# Exercise
The stretch from the line with "Click the Agregar nuevo block button" through the line with "Screen dimensions: 1467x774" in the records below: write it out exactly, and nothing else.
======
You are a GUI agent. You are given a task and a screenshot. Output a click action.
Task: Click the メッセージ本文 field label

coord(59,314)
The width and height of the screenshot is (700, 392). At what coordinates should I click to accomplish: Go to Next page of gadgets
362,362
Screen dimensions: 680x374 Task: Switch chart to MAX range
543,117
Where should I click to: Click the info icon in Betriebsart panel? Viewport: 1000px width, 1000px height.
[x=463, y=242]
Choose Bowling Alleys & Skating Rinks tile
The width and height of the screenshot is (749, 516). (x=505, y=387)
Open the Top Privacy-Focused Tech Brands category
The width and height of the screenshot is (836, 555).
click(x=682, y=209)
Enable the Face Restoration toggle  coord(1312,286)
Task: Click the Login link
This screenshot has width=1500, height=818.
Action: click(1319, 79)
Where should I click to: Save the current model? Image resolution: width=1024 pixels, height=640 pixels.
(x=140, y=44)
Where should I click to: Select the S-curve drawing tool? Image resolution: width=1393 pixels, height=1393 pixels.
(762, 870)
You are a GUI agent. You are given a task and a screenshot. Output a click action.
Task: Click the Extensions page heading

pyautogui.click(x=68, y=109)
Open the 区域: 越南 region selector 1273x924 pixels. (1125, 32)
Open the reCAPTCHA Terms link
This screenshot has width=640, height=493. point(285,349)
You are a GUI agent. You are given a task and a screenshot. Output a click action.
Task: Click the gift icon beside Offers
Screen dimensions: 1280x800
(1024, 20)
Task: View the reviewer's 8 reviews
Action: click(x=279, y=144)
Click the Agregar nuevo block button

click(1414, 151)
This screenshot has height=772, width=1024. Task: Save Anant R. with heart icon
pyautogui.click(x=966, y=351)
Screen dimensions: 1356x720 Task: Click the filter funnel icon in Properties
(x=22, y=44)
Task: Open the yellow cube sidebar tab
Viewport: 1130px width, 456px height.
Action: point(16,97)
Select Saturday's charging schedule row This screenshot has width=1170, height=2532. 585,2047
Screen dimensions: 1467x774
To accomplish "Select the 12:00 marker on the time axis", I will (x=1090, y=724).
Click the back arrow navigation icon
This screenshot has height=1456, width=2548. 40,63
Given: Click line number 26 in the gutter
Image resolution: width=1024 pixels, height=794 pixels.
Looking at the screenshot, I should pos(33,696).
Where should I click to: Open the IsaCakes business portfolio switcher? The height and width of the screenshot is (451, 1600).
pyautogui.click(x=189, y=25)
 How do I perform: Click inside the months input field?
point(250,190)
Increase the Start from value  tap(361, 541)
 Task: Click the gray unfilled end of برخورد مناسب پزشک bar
======
# Exercise response
Click the Agregar nuevo block button

click(1414, 151)
This screenshot has height=772, width=1024. Task: Save Anant R. with heart icon
pyautogui.click(x=966, y=351)
Screen dimensions: 1356x720 Task: Click the filter funnel icon in Properties
(x=22, y=44)
Task: Open the yellow cube sidebar tab
Viewport: 1130px width, 456px height.
Action: point(16,97)
Select Saturday's charging schedule row This screenshot has width=1170, height=2532. 585,2047
Screen dimensions: 1467x774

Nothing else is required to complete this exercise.